So, he begins by asking if we can built that Turing Machine to compute the Halting Function.
Note, the criteria:
Does M, when started in the initial configuration qow, perform a computation that eventually halts?
That is the Halting Function. What is its "inputs" the Machine M and the input tape.
NOT the description. That is just what was given to the decider.

 Ĥ.q0 ⟨Ĥ⟩ ⊢* embedded_H ⟨Ĥ⟩ ⟨Ĥ⟩ ⊢* Ĥ.qy ∞
Ĥ.q0 ⟨Ĥ⟩ ⊢* embedded_H ⟨Ĥ⟩ ⟨Ĥ⟩ ⊢* Ĥ.qn
 Linz also makes sure to ignore that the behavior of ⟨Ĥ⟩ ⟨Ĥ⟩
correctly simulated by embedded_H cannot possibly reach
either ⟨Ĥ.qy⟩ or ⟨Ĥ.qn⟩ because like everyone else he rejects
simulation out of hand:

Because the PARTIAL emulation that you describe doesn't matter, and you seem to forget the BY DEFINITION embedded_H does exactly the same thing as H.
He doesn't "reject" simulation, he is just using the fact that the only "correct simuation" is a simulation that exactly reproduces the behavior of that which it is simulating.

 We cannot find the answer by simulating the action of M on w,
say by performing it on a universal Turing machine, because
there is no limit on the length of the computation.

So?
Just because it is impossible to do doesn't meaan we can't be asked to do it. Especially when the ultimate question is CAN we do it.

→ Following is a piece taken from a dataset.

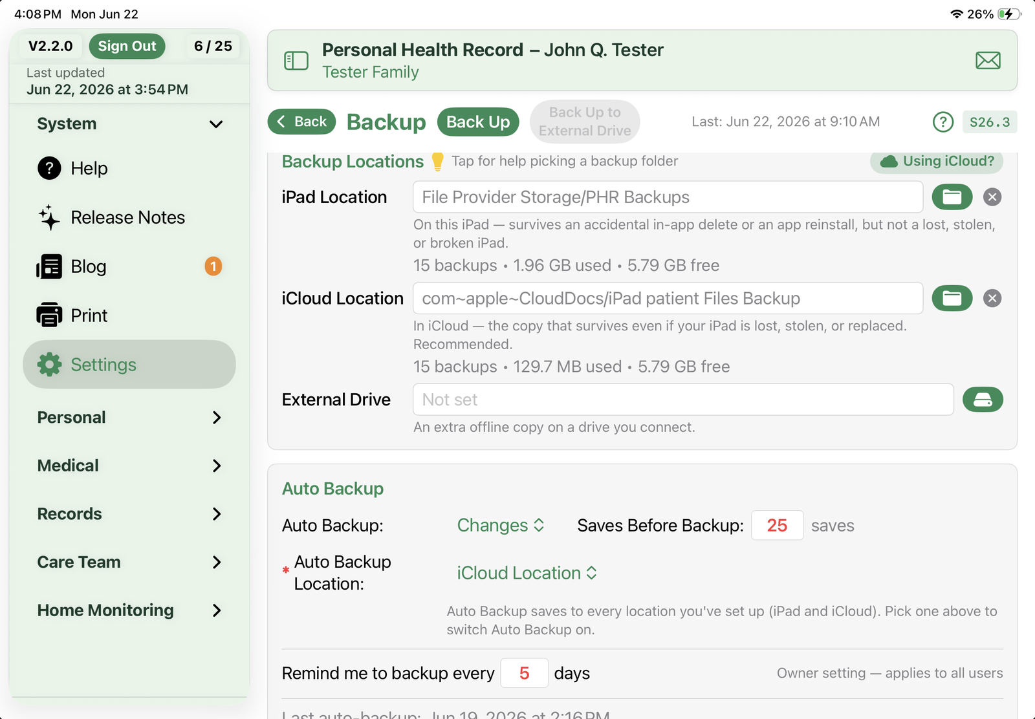
Task: Open Auto Backup Changes dropdown
Action: click(x=501, y=526)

 DDD emulated by HHH according to the semantics of the x86
language cannot possibly reach its own "return" instruction
whether or not HHH ever aborts its emulation of DDD.

because the emulation of DDD by HHH can never be complete and correct and have HHH give an answer.

 IS FREAKING ISOMORPHIC TO
 ⟨Ĥ⟩ ⟨Ĥ⟩ correctly simulated by embedded_H cannot possibly reach
either ⟨Ĥ.qy⟩ or ⟨Ĥ.qn⟩.
 

Nope. Since partial emulation is not "isomorphic" to complete behavior.
Now, perhaps you can use the ismorphism of both being impossible to do to try to demonstart that the halting problem is uncomputable.
But, trying to claim that the partial emulation by some copy of H not reaching the final state says that H^ <H^> is non-halting is just bad logic, and a LIE.